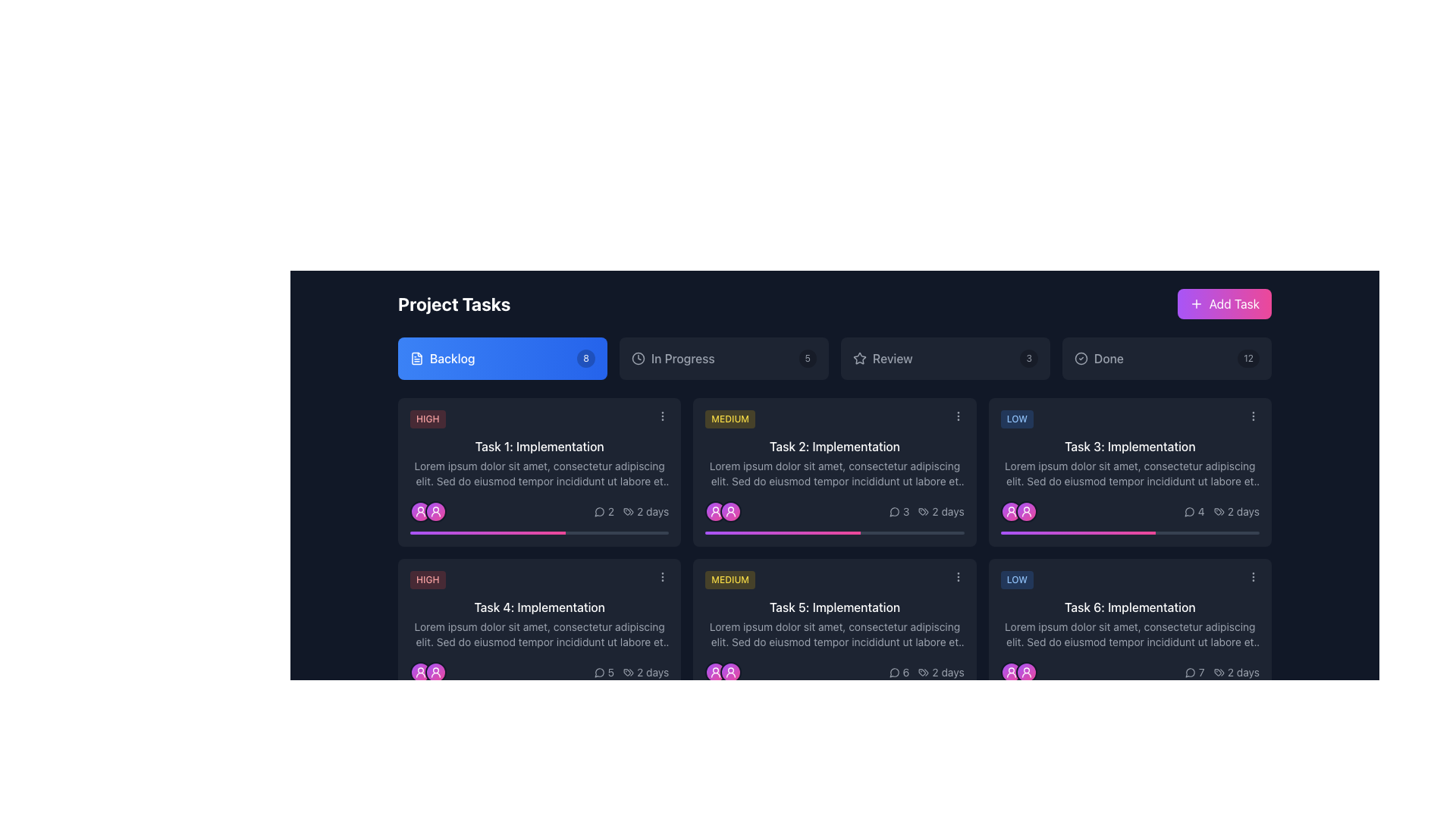 Image resolution: width=1456 pixels, height=819 pixels. I want to click on the comments or messages icon located in the 'Task 2: Implementation' card under the 'In Progress' section, which is positioned next to the numeric label '3', so click(894, 512).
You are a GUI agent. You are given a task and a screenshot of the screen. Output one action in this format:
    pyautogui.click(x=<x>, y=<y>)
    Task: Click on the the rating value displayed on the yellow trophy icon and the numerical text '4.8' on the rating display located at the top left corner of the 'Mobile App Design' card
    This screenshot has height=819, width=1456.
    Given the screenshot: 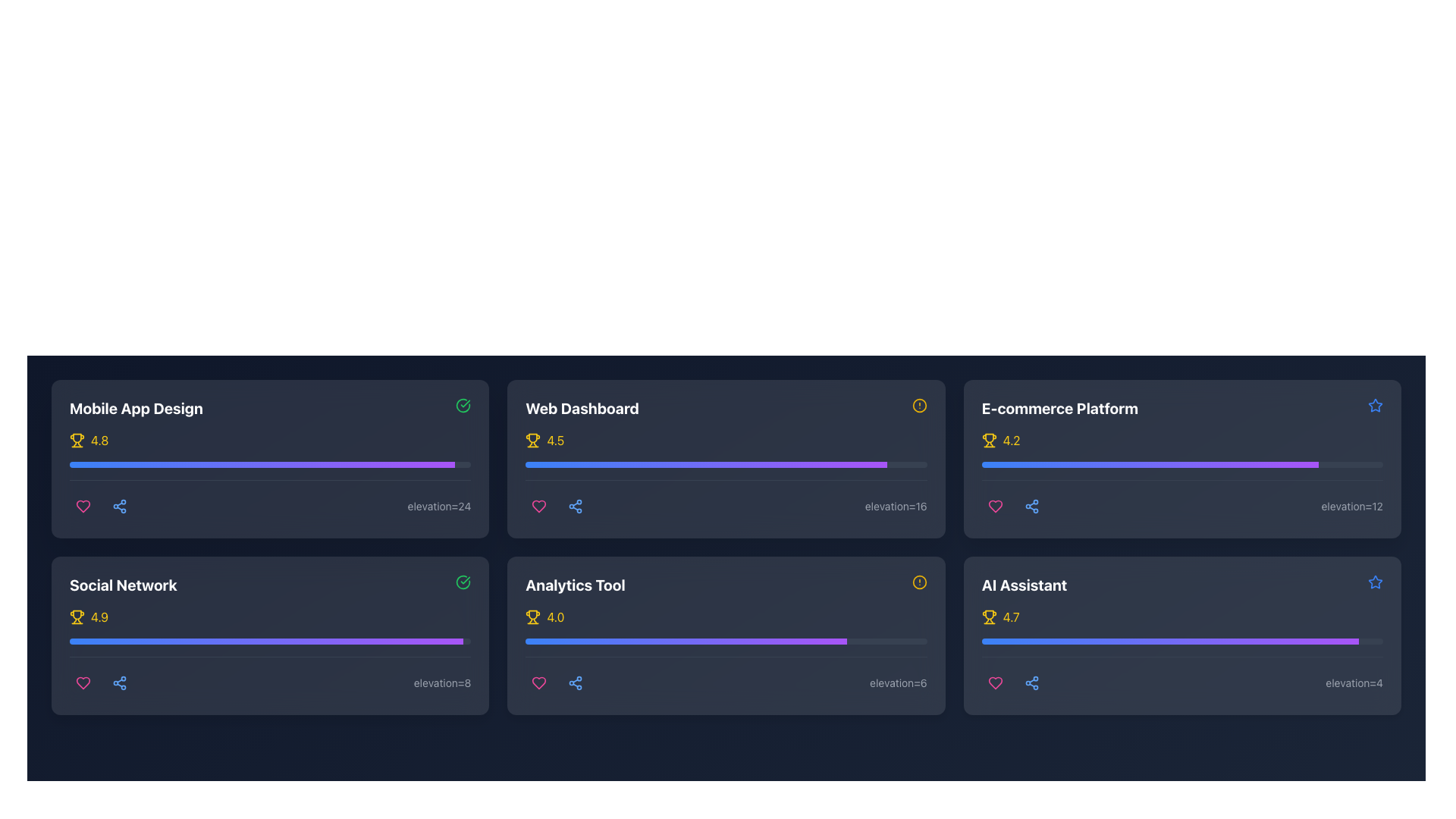 What is the action you would take?
    pyautogui.click(x=270, y=441)
    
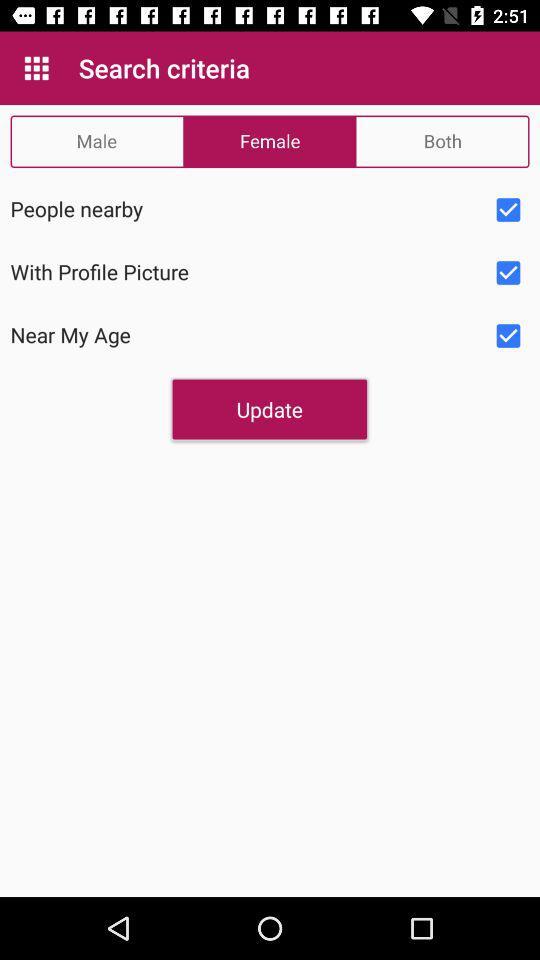  I want to click on check to obtain profiles from people near you, so click(508, 210).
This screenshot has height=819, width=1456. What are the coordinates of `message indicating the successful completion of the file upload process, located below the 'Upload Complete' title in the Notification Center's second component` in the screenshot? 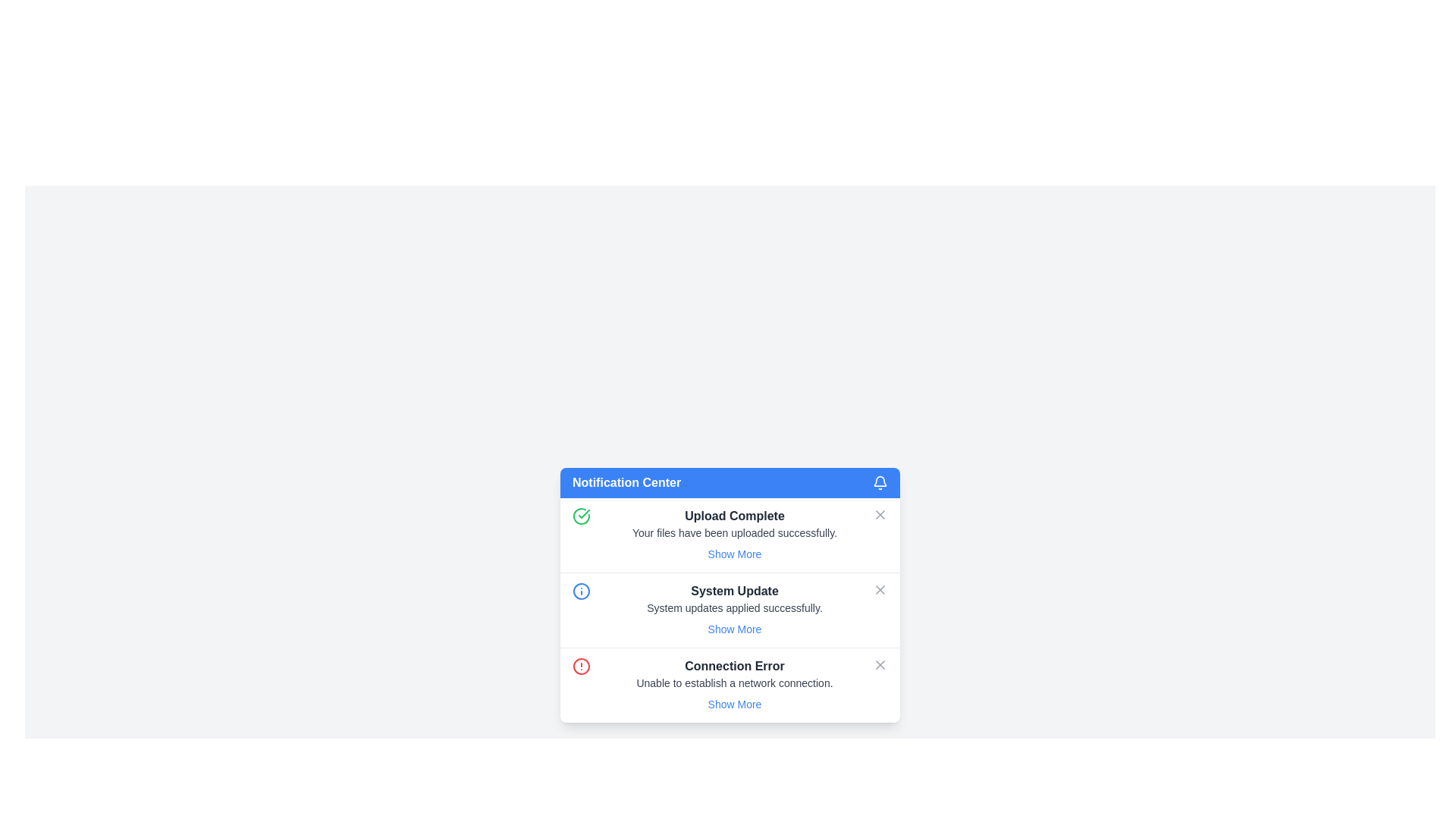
________
▶ **WHAT THE TASK ASKS**:
Repeat the lines of the material above verbatim, starting with the line containing "You are a GUI" and going on through the line containing "pyautogui.click(x=<x>, y=<y>)".

▶ **RESPONSE FOR THIS EXERCISE**:
You are a GUI agent. You are given a task and a screenshot of the screen. Output one action in this format:
    pyautogui.click(x=<x>, y=<y>)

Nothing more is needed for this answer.